Documenti, cartelle cliniche e perfino PC. Gli accertamenti sui fatti accaduti all’interno del Pio Alberto Trivulzio e in altre Residenze sanitarie assistenziali (Rsa, ndr) passano attraverso l’analisi degli atti e dei dispositivi acquisiti ieri dalla guardia di finanza nell’ambito della maxi inchiesta, sui decessi sospetti per covid-19, avviata dalla Procura di Milano. Un blitz, quello delle fiamme gialle, che era nell’aria da giorni e che ha interessato oltre al Trivulzio, il più grande polo geriatrico italiano nonché il quarto per grandezza in tutta Europa, anche le strutture Sacra Famiglia di Cesano Boscone e una residenza di Settimo Milanese.
L’operazione, la prima di quella che potrebbe essere una lunga serie, è stata coordinata dal procuratore aggiunto Tiziana Siciliano e da un pool di pm specializzati in materia di salute pubblica e ha nel mirino numerose strutture sanitarie della Lombardia. Un fascicolo in cui è indagato il direttore generale dell’istituto Giuseppe Calicchio, destinatario di un’avviso di garanzia, e che in queste ore si arricchisce di altri nomi di vertici di altre residenze sanitarie assistenziali in cui si sono verificati contagi e sono morti pazienti. Tra queste le Rsa dei quartieri milanesi di Affori, Corvetto e Lambrate. Si tratta di iscrizioni che vengono definite “dovute” perché permettono agli inquirenti di procedere, eventualmente, alle perquisizioni come già avvenuto al Trivulzio. Non solo. Nella stessa indagine risultano Iscritti nel registro degli indagati anche gli istituti per la legge sulla responsabilità degli enti.

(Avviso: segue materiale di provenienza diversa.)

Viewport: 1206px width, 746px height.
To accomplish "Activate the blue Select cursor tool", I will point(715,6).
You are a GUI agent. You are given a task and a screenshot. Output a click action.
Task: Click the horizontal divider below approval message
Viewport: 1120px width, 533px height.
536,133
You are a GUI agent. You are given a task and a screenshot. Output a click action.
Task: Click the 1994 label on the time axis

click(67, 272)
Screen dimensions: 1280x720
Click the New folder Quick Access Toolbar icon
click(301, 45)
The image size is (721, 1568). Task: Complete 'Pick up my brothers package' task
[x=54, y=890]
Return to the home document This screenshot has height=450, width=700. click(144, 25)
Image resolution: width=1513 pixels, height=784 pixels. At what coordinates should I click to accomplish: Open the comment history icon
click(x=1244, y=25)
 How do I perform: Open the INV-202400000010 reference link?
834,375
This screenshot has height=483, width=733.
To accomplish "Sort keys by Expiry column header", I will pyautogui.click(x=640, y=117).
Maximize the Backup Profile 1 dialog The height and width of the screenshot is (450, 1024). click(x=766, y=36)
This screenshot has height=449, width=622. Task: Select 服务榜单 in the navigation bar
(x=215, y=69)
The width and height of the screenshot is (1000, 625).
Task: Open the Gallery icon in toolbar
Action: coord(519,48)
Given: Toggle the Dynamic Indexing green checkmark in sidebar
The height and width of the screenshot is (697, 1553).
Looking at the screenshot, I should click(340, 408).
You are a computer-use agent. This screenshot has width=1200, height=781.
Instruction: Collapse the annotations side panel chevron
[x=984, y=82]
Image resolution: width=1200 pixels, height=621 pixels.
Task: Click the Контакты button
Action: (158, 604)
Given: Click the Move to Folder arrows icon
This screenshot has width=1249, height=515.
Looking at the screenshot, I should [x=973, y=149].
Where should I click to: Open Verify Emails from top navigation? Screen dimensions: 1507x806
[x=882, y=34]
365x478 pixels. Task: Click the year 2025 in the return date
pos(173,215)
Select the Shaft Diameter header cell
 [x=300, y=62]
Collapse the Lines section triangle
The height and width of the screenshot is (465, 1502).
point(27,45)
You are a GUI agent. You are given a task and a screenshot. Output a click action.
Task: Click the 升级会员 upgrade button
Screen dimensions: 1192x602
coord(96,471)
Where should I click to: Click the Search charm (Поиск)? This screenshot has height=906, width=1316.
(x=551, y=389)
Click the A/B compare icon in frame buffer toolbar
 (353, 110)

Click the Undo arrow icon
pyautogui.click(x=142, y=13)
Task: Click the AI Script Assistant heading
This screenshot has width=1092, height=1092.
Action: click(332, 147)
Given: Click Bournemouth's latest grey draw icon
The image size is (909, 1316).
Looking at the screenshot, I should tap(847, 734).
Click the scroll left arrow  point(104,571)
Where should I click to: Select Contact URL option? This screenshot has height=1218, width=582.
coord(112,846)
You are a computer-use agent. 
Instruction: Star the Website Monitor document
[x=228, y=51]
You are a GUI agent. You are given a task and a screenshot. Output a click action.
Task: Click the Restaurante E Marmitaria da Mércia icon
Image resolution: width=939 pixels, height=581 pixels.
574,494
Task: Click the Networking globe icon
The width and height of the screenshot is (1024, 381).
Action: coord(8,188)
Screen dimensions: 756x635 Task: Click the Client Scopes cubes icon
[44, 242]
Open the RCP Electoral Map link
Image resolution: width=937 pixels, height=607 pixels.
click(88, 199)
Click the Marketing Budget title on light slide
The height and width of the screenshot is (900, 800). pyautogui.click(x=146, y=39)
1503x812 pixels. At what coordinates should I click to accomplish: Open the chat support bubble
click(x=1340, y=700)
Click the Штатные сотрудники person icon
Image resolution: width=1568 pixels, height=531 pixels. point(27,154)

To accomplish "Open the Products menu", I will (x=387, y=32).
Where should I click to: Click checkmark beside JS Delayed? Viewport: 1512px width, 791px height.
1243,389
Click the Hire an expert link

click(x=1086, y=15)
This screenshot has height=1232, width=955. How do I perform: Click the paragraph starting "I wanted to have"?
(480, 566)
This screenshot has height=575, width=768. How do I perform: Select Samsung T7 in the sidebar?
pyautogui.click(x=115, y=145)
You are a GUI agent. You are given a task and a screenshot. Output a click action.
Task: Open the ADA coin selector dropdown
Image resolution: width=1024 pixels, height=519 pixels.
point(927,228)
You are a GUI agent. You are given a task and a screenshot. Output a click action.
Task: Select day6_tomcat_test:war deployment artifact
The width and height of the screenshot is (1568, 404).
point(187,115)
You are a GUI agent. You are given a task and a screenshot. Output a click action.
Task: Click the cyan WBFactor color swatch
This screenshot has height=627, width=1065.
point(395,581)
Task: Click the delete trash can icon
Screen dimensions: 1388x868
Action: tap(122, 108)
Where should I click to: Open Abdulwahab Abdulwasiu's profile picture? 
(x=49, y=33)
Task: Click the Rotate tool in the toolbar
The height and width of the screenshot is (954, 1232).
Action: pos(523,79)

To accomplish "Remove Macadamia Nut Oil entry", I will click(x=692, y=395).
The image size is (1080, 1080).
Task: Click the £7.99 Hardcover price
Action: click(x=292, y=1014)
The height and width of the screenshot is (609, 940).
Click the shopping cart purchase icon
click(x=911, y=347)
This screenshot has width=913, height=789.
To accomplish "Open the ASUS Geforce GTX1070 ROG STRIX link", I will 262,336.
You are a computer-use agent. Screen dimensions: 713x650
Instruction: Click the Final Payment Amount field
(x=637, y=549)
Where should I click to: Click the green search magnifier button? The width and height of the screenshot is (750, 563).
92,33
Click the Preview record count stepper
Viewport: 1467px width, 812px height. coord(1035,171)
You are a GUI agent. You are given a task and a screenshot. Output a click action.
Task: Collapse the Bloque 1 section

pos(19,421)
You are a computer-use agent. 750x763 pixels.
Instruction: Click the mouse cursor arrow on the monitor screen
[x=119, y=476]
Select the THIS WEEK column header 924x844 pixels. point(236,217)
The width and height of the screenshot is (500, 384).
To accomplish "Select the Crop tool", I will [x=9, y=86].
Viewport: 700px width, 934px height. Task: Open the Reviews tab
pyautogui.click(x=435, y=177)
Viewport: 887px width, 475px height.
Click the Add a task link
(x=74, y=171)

DOPPIO BINARIO. Questa complessa inchiesta si muove su un doppio binario. Da un lato c’è la volontà di capire come sono andate realmente le cose nelle case di riposo, in particolare se sono state prese tutte le necessarie precauzioni, e se l’epidemia potesse essere se non proprio evitata almeno limitata. Non meno importante, però, sono gli accertamenti sugli effetti della delibera regionale dell’8 marzo che dava la possibilità alla strutture, su base volontaria e in cambio del pagamento di una retta da 150 euro al giorno da parte delle casse regionali, di ospitare pazienti Covid dimessi dagli ospedali.
Un provvedimento da parte della giunta del presidente Attilio Fontana che era stato deciso perché era “necessario liberare rapidamente i posti letto degli ospedali per acuti (terapie intensive, sub intensive, malattie infettive, pneumologia, degenze ordinare)”. È bene specificare, però, che la Regione in quello stesso atto ha disposto che quei pazienti positivi dovessero essere accolti nelle rsa in strutture separate rispetto a quelle in cui sono ospitati gli anziani. Un punto, questo, che i magistrati sospettano possa essere stato preso sotto gamba dai vertici di diverse strutture e su cui si concentrano i maggiori sforzi investigativi.
L’ECATOMBE. Quel che è certo è che qualcosa in moltissime rsa è andato storto come testimoniano i dati, a dir poco spaventosi, diffusi ieri dall’Istituto superiore della sanità. Secondo l’Iss, nelle residenze per anziani di tutta la Lombardia i decessi sono stati addirittura 1.822. Nel dettaglio tra il Pio Albergo Trivulzio e l’istituto Don Gnocchi, sempre di Milano e anch’esso nel mirino dei pm, dall’inizio della pandemia sono morti circa trecento ospiti con sintomi compatibili con il temibile covid-19. Troppi casi per non far sorgere dubbi nei magistrati che, infatti, hanno deciso di sequestrare anche la documentazione relativa ai tamponi, in verità pochi quelli effettuati nelle Rsa su anziani e operatori, oltre alle disposizioni interne sull’uso delle mascherine.